Back On Track

Shifting public spending from roads and airports
to finance a global rail revival

One of the articles in The Ecology Of Justice (IC#38)
Originally published in Spring 1994 on page 6
Copyright (c)1994, 1997 by Context Institute

A growing world transportation crisis is driving government funding away from building roads and airports and toward a global rail revival.

  • European planners are creating a high-speed rail system connecting every major European city.
  • China plans a $20 billion investment in rail expansion and upgrading by 1995.
  • Germany will invest more in rail infrastructure than in roads through the year 2010.
  • California is building a 400-mile Los Angeles regional commuter rail system.

Road building and car production still dominate transportation budgets worldwide, but planners are discovering that continued building of more roads and airports worsens problems of gridlock, pollution, and safety.

Expanding the role of rail would relieve traffic congestion, which not only causes stress and inconvenience, but also costs countries billions of dollars a year in lost employee time and delayed delivery of goods. The United States General Accounting Office reports that productivity losses from highway congestion cost the nation some $100 billion annually. "Winglock" represents further costly delays. The International Air Traffic Association estimates that Europe loses $10 billion each year to air traffic tie-ups.

Rail also has an advantage in its outstanding safety record. In Japan between 1964 and 1992, more than 3 billion passenger trips were made on high-speed bullet trains without a fatal accident; the same volume of road travel killed some 2,000 people. In the US, kilometer for kilometer, the risk of dying in an auto accident is some 18 times greater than the risk of dying in a train accident.

In contrast to highways and airports, which pave over vast expanses of land, railways accommodate passengers and freight in a modest amount of space. Two railroad tracks can carry as many people in an hour as 16 lanes of highway. Compare Chicago’s sprawling O’Hare airport – the world’s busiest with 60 million passengers each year – with the Saint-Lazare train station in Paris, which handles 150 million passengers in only a fraction of the space.

Rather than the strip malls and sprawling developments that spring up along highways and around airports, urban rail typically encourages compact, higher-value land use. One example is the $70 billion in new apartments, office buildings, and other developments located near the rapid rail lines in otherwise low-density Atlanta, Georgia. Rail stations also help spark redevelopment in urban cores: Victoria Station in London, Brussels’ Central Terminal, and Washington, DC’s Union Station have all been renovated recently into lively complexes with new offices, restaurants, and shops.

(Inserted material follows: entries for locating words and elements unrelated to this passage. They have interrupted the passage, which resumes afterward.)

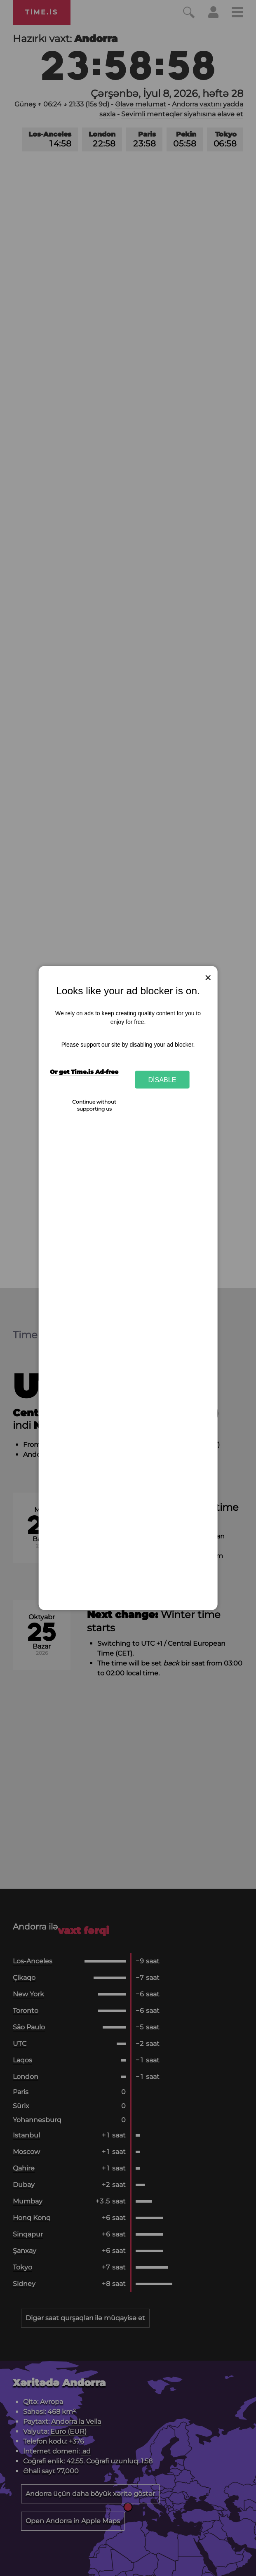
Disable (162, 1079)
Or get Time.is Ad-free (84, 1071)
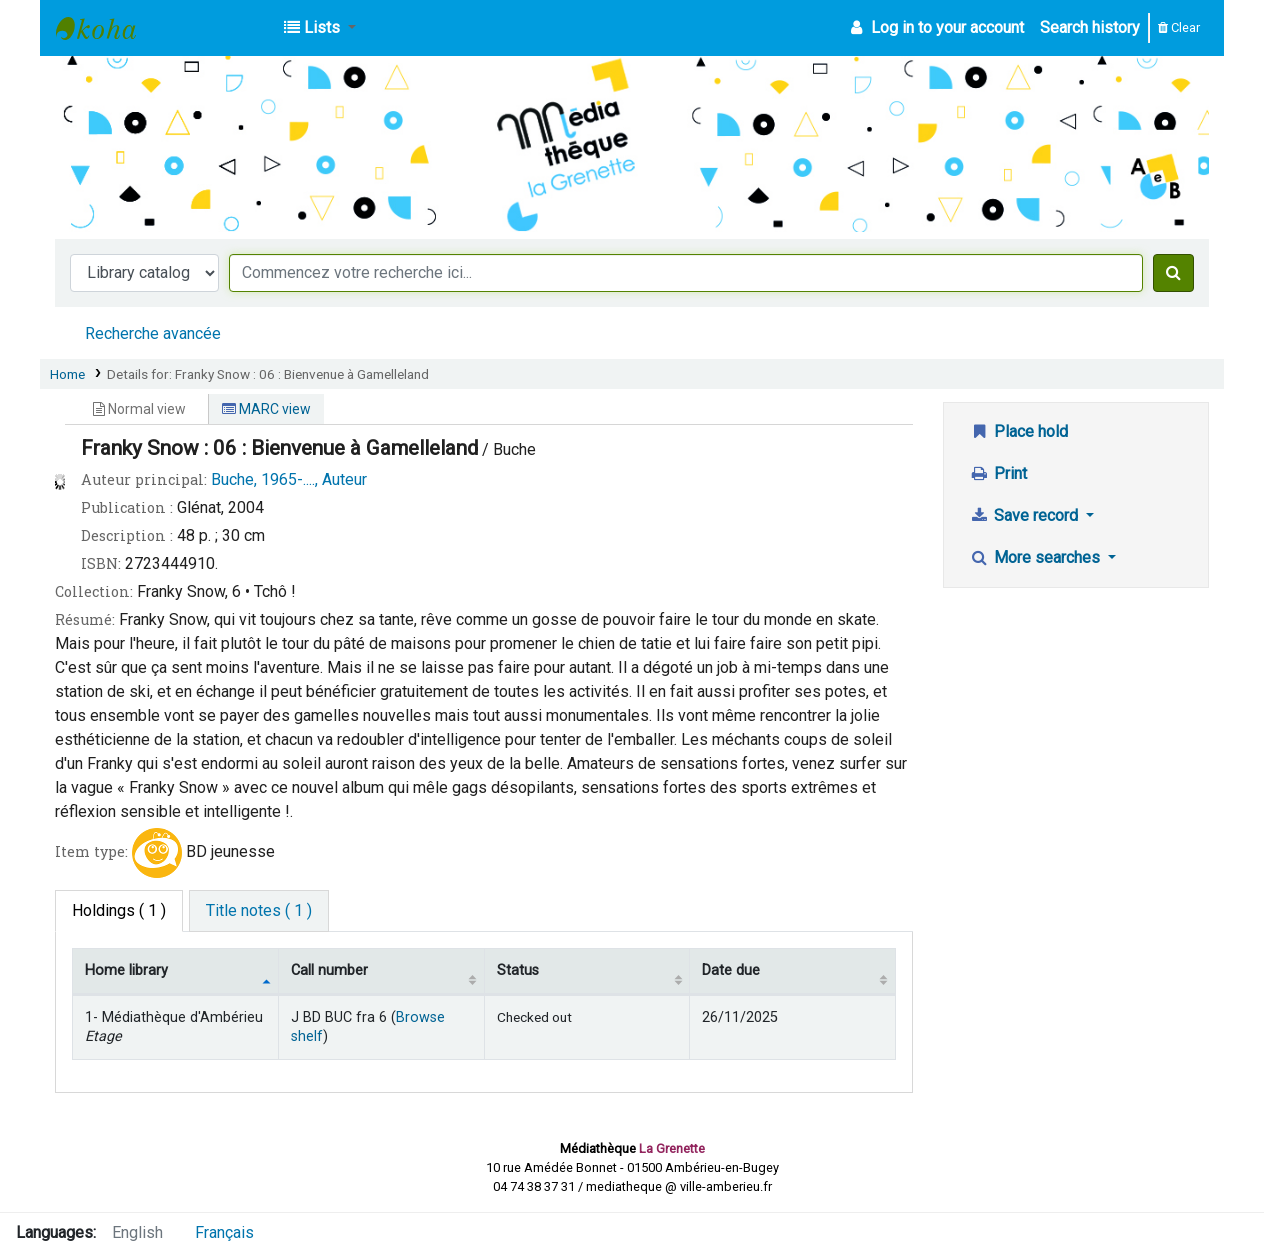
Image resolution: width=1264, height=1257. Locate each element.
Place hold (1018, 431)
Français (224, 1232)
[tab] (259, 911)
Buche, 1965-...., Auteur (289, 479)
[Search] (1173, 273)
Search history (1090, 27)
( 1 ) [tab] (119, 910)
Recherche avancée (153, 333)
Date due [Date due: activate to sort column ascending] (731, 970)
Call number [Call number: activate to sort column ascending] (329, 970)
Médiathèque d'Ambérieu (106, 28)
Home (67, 374)
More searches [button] (1036, 557)
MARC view (266, 409)
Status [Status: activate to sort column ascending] (518, 970)
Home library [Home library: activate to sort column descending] (126, 970)
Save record (1025, 515)
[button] (320, 28)
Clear (1179, 27)
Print (998, 473)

Further, trains offer a vital alternative for people who cannot afford a car or airline ticket, or are physically unable to drive or fly. Only an estimated 10 percent of the world’s people can afford a car. Flying is the privilege of an even smaller elite, with people in North America and Western Europe – less than 13 percent of the world’s population – accounting for nearly three-fourths of global air travel. Even in the highly mobile US, which nearly has a car for every two people, more than 10 million households have no motor vehicle.

Despite the clear advantages of trains, the global rail revival faces daunting obstacles. Chief among them is governments’ failure in past decades to make adequate investments in rail systems. In cities and countries across the globe, ensuring the success of the current rail revival will require bold policy measures. Key steps include:

  • Raising the price of road transport to more accurately reflect its true costs – from urban smog and global climate change to the pavement damage caused by heavy trucks;
  • Making it convenient to reach train stations without a car – by improving bus and bicycle access and direct links to airports;
  • Reforming land use policies to guide urban growth into less car-dependent patterns.

Excerpted, with permission by Worldwatch Institute, from Worldwatch Paper #118, Back on Track: The Global Rail Revival.